## UJI PEMAHAMAN:
a: Salin tanpa perubahan bagian teks kajian yang dimulai dari kata-kata "Setiap manusia yang" dan berhenti setelah "budaya bagi manusia.".
b: Terjemahkan kalimat dari teks kajian berikut ke dalam bahasa Inggris: "Kebudayaan diartikan sebagai hal-hal yang bersangkutan dengan budi akal."
c: Menurut teks kajian, dari bahasa apa kata kebudayaan berasal?

## TEKS KAJIAN:
Clifford Greertz | Devinisi Kebudayaan dan 3 Konsep Orang Jawa

Orang Jawa, blogspot.com 

Latar Belakang
            Kebudayaan adalah suatu kebiasaan, adat, hasil interaksi, yang dilakukan oleh masyarakat di dunia. Dan kebudayaan dari masing-masing daerah pasti berbeda, karena memiliki kebiasaan yang sesuai dengan bentuk lingkungan atau lokasinya. Kebudayaan dianggap penting dalam keilmuan sosiologi, karena kebudayaan merupakan hasil dari interaksi manusia.
            Setiap manusia yang hidup secara berkelompok atau kolektif, pasti memiliki kebudayaan, disadari atau tidak disadari. Karena setiap makhluk hidup, hanya manusia yang dapat memiliki suatu kebudayaan. Hewan tidak dapat memiliki kebudayaan, karena meskipun hewan memiliki kebiasaan, tetapi ada beberapa syarat tertentu sehingga kebiasaan tersebut dapat dikatakan sebagai kebudayaan.
            Di makalah ini, saya akan coba menjelaskan apa yang dimaksud dengan kebudayaan, dengan mengulik dari pendapat para ahli, dan yang terkhusus dari Clifford Geertz, karena Geertz adalah peneliti yang dapat dianggap unik dan menarik, dia meneliti tentang Agama di Jawa, yang membagi atas Kaum Abangan, Santri, dan Priyai. Di tambah dengan apa dampak dari penelitian Geertz tersebut, serta penjelasan mengapa penting nya budaya bagi manusia.


Rumusan Masalah
1.      Apa Definisi Kebudayaan
2.      Bagaimana Kebudayaan menurut Clifford Geertz
3.      Bagaimana 3 Konsep masyarakat Jawa (Priyayi, Santri, dan Abangan) yang di teorikan oleh Clifford Geertz





Pembahasan
            Kebudayaan berasal dari bahasa Sanskerta yaitu “Buddayah” yang merupakan bentuk jamak dari kawa “budhi” yang berarti budi atau akal. Kebudayaan diartikan sebagai hal-hal yang bersangkutan dengan budi akal. Pengertian kebudayaan secara umum adalah hasil cipta, rasa dan karsa manusia dalam memenuhi kebutuhan hidupnya yang kompleks yang mencakup pengetahuan, keyakinan, seni, susila, hukum adat dan setiap kecakapan, dan kebiasaan.

## DATA:

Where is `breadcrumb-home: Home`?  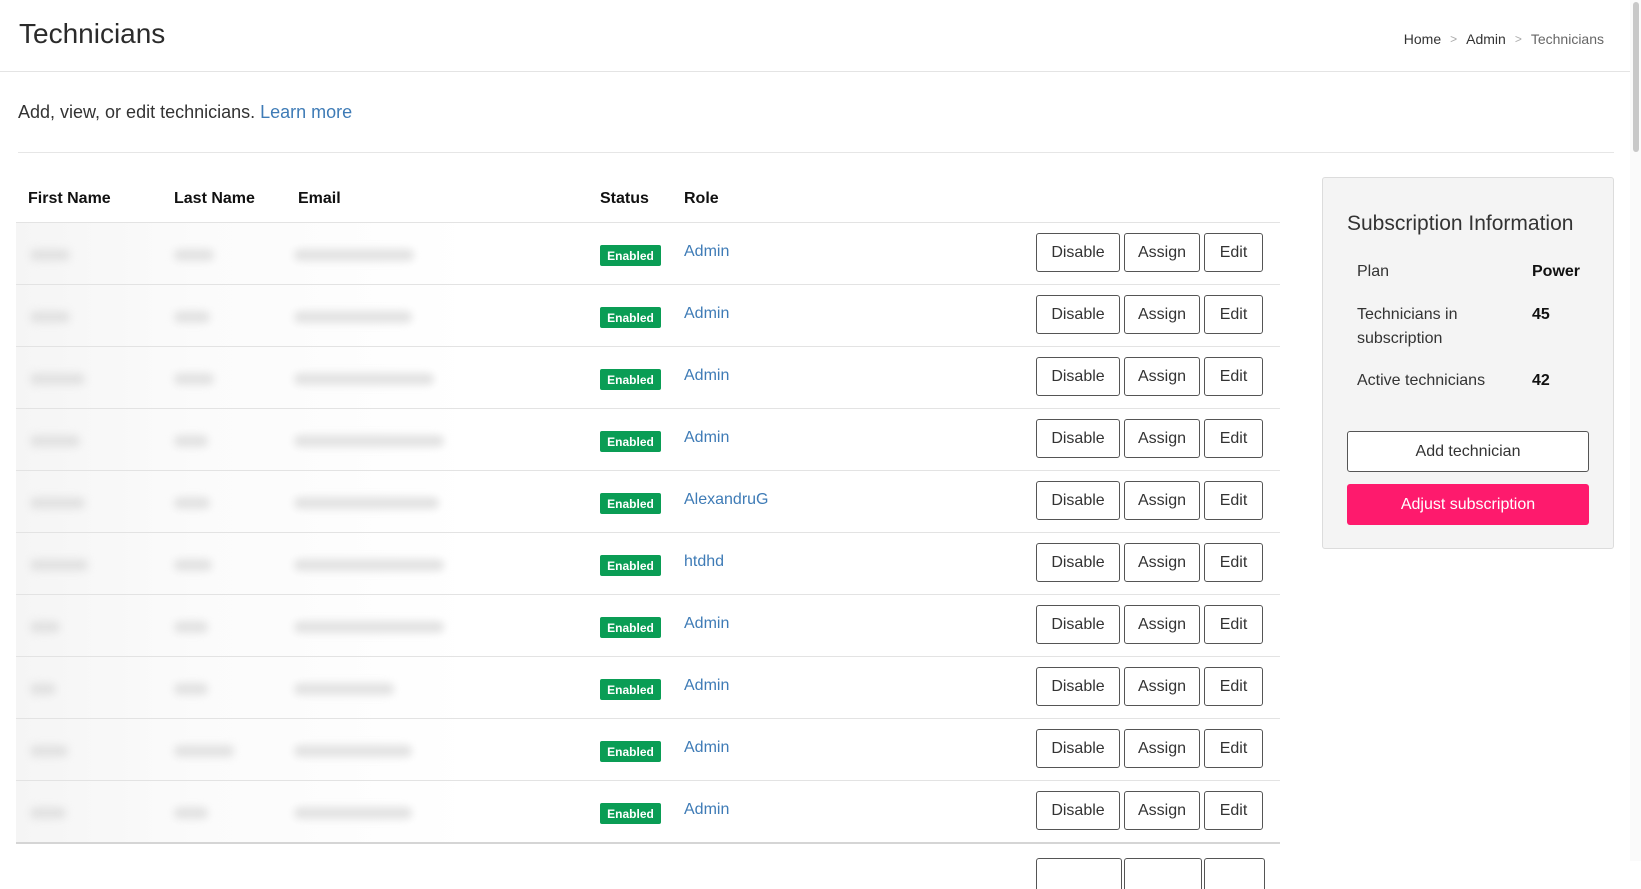
breadcrumb-home: Home is located at coordinates (1422, 39).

## JAWABAN TIAP TUGAS:
a:
Setiap manusia yang hidup secara berkelompok atau kolektif, pasti memiliki kebudayaan, disadari atau tidak disadari. Karena setiap makhluk hidup, hanya manusia yang dapat memiliki suatu kebudayaan. Hewan tidak dapat memiliki kebudayaan, karena meskipun hewan memiliki kebiasaan, tetapi ada beberapa syarat tertentu sehingga kebiasaan tersebut dapat dikatakan sebagai kebudayaan.
            Di makalah ini, saya akan coba menjelaskan apa yang dimaksud dengan kebudayaan, dengan mengulik dari pendapat para ahli, dan yang terkhusus dari Clifford Geertz, karena Geertz adalah peneliti yang dapat dianggap unik dan menarik, dia meneliti tentang Agama di Jawa, yang membagi atas Kaum Abangan, Santri, dan Priyai. Di tambah dengan apa dampak dari penelitian Geertz tersebut, serta penjelasan mengapa penting nya budaya bagi manusia.

b: Culture is defined as matters related to the mind and reason.

c: Dari bahasa Sanskerta, yaitu "Buddayah".